Impact of Two Measures of Micrometastatic Disease on Clinical Outcomes in Patients with Newly Diagnosed Ewing Sarcoma: A Report from the Children's Oncology Group

Abstract

Purpose: Flow cytometry and RT-PCR can detect occult Ewing sarcoma cells in the blood and bone marrow. These techniques were used to evaluate the prognostic significance of micrometastatic disease in Ewing sarcoma.

Experimental design: Newly diagnosed patients with Ewing sarcoma were enrolled on two prospective multicenter studies. In the flow cytometry cohort, patients were defined as "positive" for bone marrow micrometastatic disease if their CD99(+)/CD45(-) values were above the upper limit in 22 control patients. In the PCR cohort, RT-PCR on blood or bone marrow samples classified the patients as "positive" or "negative" for EWSR1/FLI1 translocations. The association between micrometastatic disease burden with clinical features and outcome was assessed. Coexpression of insulin-like growth factor-1 receptor (IGF-1R) on detected tumor cells was performed in a subset of flow cytometry samples.
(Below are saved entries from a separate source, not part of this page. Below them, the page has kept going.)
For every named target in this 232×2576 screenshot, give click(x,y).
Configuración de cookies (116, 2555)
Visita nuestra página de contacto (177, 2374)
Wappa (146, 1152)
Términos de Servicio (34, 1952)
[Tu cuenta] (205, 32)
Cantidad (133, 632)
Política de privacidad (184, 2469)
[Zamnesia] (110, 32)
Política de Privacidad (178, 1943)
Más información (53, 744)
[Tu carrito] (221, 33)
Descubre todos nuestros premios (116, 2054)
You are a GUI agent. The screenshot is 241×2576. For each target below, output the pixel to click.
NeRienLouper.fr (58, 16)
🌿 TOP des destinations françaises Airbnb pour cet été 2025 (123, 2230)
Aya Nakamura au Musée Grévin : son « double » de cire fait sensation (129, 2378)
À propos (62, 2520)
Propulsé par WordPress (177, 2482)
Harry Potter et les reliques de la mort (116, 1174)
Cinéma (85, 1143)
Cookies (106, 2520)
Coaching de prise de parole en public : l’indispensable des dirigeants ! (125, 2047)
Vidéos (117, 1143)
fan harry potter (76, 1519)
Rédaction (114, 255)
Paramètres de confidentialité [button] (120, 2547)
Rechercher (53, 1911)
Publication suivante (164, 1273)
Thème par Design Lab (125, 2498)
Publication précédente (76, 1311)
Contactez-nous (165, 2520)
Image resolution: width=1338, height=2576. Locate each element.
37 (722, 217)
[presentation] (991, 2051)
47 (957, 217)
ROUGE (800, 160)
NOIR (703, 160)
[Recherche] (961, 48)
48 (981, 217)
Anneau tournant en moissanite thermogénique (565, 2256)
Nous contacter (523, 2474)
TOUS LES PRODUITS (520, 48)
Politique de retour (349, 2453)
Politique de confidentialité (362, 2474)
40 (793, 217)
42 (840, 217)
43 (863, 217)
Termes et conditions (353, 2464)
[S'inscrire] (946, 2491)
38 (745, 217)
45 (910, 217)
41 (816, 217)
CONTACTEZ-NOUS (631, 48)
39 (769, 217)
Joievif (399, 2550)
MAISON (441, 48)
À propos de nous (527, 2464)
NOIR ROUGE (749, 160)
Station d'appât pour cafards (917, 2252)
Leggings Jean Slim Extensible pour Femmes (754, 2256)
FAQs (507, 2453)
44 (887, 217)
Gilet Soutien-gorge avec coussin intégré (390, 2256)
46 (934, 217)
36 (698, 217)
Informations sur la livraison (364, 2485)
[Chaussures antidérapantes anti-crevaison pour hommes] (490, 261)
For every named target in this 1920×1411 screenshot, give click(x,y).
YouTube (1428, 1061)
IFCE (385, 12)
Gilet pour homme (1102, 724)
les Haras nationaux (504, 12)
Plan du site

Results: The median total bone marrow CD99(+)CD45(-) percent was 0.0012% (range 0%-1.10%) in the flow cytometry cohort, with 14 of 109 (12.8%) of Ewing sarcoma patients defined as "positive." In the PCR cohort, 19.6% (44/225) patients were "positive" for any EWSR1/FLI1 translocation in blood or bone marrow. There were no differences in baseline clinical features or event-free or overall survival between patients classified as "positive" versus "negative" by either method. CD99(+)CD45(-) cells had significantly higher IGF-1R expression compared with CD45(+) hematopoietic cells (mean geometric mean fluorescence intensity 982.7 vs. 190.9; P < 0.001).

Conclusions: The detection of micrometastatic disease at initial diagnosis by flow cytometry or RT-PCR is not associated with outcome in newly diagnosed patients with Ewing sarcoma. Flow cytometry provides a tool to characterize occult micrometastatic tumor cells for proteins of interest. Clin Cancer Res; 22(14); 3643-50. ©2016 AACR.

Figure 1

Dot plot of CD99+CD45− (bright+dim) percent in primary flow cytometry analytic cohort (N=109) compared to normal BM controls (N=22). Values were truncated if CD99+CD45− (bright+dim) percent >0.05 [truncated in N=6 (range of values = 0.071 – 1.1) from analytic cohort vs. N=0 from normal BM controls]; median values for each group is shown by horizontal crosses.

Figure 2

Kaplan-Meier estimated (A) event-free survival and (B) overall survival of flow cytometry cohort by CD99+CD45− (bright+dim) percent classified as “positive” or “negative” for BM micrometastatic disease according to upper limit from control subjects. Kaplan-Meier estimated (C) event-free survival and (D) overall survival of PCR cohort according to presence (“positive”) or absence (“negative”) of detectable EWSR1/FLI1 fusion transcript.

Figure 3

Box plots of IGF-1R (CD221) co-expression expressed as geometric mean fluorescence intensity (gMFI) on occult BM Ewing sarcoma cells (CD99+CD45− bright) vs. normal BM hematopoietic cells (CD45+).